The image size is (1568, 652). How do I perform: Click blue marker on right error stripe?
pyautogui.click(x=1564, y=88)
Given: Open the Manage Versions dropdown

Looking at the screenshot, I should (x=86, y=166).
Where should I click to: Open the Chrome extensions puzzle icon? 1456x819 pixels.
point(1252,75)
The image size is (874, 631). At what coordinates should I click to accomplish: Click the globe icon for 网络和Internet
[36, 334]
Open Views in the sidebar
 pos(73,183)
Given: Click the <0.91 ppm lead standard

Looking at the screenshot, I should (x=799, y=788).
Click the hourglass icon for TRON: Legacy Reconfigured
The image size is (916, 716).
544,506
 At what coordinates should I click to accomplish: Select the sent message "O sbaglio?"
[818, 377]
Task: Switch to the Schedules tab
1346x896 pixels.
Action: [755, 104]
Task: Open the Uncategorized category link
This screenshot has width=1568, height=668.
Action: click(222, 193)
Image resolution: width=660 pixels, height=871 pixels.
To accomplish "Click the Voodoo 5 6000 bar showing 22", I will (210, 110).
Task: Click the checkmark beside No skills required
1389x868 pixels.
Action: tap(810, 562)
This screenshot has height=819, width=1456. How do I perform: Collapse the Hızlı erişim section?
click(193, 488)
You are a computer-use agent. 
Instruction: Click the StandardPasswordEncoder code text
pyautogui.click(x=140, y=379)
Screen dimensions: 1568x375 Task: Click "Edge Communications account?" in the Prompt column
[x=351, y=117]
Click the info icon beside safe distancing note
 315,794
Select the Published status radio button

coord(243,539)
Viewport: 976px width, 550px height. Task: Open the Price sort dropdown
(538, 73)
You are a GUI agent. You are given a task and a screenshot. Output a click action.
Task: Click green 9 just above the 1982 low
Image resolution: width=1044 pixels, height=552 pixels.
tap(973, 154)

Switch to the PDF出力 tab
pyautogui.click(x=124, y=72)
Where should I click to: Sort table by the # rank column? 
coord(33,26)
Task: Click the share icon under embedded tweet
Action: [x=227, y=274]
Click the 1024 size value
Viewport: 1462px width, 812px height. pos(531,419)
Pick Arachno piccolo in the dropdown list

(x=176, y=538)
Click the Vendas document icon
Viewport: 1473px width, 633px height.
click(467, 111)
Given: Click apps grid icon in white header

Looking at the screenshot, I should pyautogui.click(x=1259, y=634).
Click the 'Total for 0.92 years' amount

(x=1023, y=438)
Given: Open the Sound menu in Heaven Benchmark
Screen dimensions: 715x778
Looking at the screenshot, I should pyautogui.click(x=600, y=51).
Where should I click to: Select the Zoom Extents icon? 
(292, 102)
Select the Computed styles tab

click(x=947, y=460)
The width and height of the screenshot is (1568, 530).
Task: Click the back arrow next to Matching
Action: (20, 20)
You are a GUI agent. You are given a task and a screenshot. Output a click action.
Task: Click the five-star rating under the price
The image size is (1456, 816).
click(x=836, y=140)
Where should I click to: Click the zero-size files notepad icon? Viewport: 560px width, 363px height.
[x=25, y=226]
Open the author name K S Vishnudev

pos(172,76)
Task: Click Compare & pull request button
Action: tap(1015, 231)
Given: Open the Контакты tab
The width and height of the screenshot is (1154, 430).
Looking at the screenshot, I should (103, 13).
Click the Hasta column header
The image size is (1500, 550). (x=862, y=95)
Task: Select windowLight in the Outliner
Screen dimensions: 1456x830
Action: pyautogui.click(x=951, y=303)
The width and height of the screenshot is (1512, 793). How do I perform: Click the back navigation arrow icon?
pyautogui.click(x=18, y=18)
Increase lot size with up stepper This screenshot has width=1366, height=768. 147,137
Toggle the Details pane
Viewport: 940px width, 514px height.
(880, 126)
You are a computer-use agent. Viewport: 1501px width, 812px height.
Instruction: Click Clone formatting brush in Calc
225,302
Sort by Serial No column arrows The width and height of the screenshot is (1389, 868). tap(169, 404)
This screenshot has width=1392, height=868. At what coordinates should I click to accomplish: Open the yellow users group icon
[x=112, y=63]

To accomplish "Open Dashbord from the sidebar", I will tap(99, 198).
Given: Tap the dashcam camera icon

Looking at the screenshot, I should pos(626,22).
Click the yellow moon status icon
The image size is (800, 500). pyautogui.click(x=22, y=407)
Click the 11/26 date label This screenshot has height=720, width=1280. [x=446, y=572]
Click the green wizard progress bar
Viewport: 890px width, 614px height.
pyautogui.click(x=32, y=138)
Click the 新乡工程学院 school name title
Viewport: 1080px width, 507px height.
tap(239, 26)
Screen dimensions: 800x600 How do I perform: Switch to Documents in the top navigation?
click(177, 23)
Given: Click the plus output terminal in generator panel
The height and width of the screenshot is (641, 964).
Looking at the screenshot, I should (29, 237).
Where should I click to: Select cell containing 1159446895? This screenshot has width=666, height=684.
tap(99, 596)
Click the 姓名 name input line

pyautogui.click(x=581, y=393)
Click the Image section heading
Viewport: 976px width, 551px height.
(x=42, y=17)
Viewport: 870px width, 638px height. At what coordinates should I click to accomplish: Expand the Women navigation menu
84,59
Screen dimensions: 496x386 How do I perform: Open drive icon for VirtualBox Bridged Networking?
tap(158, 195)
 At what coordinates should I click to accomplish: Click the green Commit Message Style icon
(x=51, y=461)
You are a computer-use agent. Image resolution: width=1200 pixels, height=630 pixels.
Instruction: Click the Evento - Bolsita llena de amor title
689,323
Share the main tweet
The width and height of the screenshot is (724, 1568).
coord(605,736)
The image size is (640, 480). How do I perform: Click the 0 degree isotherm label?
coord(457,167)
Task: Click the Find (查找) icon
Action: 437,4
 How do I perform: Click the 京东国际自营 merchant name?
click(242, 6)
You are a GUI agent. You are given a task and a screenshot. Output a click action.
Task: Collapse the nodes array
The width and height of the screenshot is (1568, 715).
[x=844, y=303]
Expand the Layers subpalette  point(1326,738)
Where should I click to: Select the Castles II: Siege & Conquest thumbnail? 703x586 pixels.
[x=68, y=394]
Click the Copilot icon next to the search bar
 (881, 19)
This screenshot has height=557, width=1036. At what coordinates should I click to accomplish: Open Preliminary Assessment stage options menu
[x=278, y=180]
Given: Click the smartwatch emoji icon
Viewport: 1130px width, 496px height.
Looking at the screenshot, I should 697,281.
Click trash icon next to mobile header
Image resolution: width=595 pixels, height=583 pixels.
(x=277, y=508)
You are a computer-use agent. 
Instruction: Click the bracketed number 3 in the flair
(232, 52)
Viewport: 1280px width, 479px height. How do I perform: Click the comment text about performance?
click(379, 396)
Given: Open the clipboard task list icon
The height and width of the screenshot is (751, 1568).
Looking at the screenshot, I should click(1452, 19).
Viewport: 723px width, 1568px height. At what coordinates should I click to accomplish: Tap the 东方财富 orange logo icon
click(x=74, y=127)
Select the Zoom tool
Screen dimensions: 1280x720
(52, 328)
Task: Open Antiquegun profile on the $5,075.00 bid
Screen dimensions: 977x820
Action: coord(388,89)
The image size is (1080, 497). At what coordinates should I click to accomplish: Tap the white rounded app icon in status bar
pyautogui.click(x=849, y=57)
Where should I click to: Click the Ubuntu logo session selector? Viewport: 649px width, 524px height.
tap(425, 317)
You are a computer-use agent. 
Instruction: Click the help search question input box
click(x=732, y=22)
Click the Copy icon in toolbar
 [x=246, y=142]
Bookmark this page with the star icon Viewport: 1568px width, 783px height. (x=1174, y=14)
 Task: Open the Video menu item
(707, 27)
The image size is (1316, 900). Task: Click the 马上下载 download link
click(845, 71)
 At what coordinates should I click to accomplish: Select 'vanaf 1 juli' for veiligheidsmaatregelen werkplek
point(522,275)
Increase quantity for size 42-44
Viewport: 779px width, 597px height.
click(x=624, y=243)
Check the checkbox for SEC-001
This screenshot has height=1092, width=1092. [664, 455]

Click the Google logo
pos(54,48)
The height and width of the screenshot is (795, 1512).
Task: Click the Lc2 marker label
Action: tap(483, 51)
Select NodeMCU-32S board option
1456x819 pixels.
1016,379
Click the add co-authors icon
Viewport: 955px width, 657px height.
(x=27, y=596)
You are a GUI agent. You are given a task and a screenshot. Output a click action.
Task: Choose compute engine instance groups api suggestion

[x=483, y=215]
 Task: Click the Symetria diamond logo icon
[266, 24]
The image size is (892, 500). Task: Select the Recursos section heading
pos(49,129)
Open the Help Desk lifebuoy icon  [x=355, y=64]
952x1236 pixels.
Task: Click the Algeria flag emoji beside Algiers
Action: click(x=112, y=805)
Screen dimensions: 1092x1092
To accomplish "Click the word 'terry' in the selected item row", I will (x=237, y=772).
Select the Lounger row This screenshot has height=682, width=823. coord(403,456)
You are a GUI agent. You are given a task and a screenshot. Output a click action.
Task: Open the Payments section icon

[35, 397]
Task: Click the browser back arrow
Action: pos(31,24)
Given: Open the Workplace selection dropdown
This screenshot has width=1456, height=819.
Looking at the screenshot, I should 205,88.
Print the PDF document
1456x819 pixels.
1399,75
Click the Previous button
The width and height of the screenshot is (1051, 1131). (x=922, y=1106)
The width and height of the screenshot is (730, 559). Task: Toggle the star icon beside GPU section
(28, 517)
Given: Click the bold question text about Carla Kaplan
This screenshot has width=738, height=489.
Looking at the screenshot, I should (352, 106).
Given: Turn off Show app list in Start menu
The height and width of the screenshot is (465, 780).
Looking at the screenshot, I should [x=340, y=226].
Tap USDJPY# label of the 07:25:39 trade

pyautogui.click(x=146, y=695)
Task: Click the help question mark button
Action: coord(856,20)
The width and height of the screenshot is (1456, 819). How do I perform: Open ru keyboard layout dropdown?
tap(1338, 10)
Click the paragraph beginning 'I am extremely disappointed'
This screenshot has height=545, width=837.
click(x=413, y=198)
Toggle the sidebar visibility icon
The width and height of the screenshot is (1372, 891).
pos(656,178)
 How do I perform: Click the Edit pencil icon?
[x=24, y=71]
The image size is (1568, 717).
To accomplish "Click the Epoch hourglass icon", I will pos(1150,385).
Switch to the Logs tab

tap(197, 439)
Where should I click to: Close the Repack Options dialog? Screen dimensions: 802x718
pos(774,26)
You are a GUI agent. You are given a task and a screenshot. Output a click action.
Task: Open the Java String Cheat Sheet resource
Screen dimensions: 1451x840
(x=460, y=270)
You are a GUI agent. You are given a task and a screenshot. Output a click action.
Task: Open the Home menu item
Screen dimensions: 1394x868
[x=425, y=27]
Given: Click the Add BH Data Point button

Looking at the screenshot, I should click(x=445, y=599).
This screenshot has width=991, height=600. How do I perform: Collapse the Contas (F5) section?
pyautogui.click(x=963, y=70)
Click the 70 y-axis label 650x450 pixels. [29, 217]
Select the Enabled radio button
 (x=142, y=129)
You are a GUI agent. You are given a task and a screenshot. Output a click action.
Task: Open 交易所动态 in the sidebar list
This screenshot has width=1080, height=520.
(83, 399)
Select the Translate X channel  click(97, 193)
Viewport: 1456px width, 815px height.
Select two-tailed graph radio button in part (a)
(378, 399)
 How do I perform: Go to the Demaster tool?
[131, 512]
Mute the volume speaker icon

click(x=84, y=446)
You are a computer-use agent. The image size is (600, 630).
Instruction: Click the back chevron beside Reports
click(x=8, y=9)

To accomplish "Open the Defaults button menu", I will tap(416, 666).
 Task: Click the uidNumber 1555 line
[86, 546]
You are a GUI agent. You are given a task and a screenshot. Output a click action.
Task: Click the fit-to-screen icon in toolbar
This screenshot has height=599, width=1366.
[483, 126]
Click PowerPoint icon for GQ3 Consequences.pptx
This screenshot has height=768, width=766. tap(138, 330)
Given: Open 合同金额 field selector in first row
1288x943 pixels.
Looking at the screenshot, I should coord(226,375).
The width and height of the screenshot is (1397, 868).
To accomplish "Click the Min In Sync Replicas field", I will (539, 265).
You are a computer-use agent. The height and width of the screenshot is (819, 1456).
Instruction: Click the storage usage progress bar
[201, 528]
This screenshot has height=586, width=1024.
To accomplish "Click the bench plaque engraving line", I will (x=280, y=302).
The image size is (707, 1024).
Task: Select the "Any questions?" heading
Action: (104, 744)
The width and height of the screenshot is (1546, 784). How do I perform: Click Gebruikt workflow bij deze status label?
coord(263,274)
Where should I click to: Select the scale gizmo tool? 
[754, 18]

──────────────────────────────

**Given request:** Repeat the stretch of records from the line containing "Click the Copilot icon next to the search bar" through the line containing "click(x=624, y=243)", substituting "Paste" for "Copy" and leaving everything else the same.

**Solved exercise:**
Click the Copilot icon next to the search bar
 (881, 19)
This screenshot has height=557, width=1036. At what coordinates should I click to accomplish: Open Preliminary Assessment stage options menu
[x=278, y=180]
Given: Click the smartwatch emoji icon
Viewport: 1130px width, 496px height.
Looking at the screenshot, I should 697,281.
Click trash icon next to mobile header
Image resolution: width=595 pixels, height=583 pixels.
(x=277, y=508)
You are a computer-use agent. 
Instruction: Click the bracketed number 3 in the flair
(232, 52)
Viewport: 1280px width, 479px height. How do I perform: Click the comment text about performance?
click(379, 396)
Given: Open the clipboard task list icon
The height and width of the screenshot is (751, 1568).
Looking at the screenshot, I should click(1452, 19).
Viewport: 723px width, 1568px height. At what coordinates should I click to accomplish: Tap the 东方财富 orange logo icon
click(x=74, y=127)
Select the Zoom tool
Screen dimensions: 1280x720
(52, 328)
Task: Open Antiquegun profile on the $5,075.00 bid
Screen dimensions: 977x820
Action: coord(388,89)
The image size is (1080, 497). At what coordinates should I click to accomplish: Tap the white rounded app icon in status bar
pyautogui.click(x=849, y=57)
Where should I click to: Click the Ubuntu logo session selector? Viewport: 649px width, 524px height.
tap(425, 317)
You are a computer-use agent. 
Instruction: Click the help search question input box
click(x=732, y=22)
Click the Paste icon in toolbar
 [x=246, y=142]
Bookmark this page with the star icon Viewport: 1568px width, 783px height. (x=1174, y=14)
 Task: Open the Video menu item
(707, 27)
The image size is (1316, 900). Task: Click the 马上下载 download link
click(845, 71)
 At what coordinates should I click to accomplish: Select 'vanaf 1 juli' for veiligheidsmaatregelen werkplek
point(522,275)
Increase quantity for size 42-44
Viewport: 779px width, 597px height.
click(x=624, y=243)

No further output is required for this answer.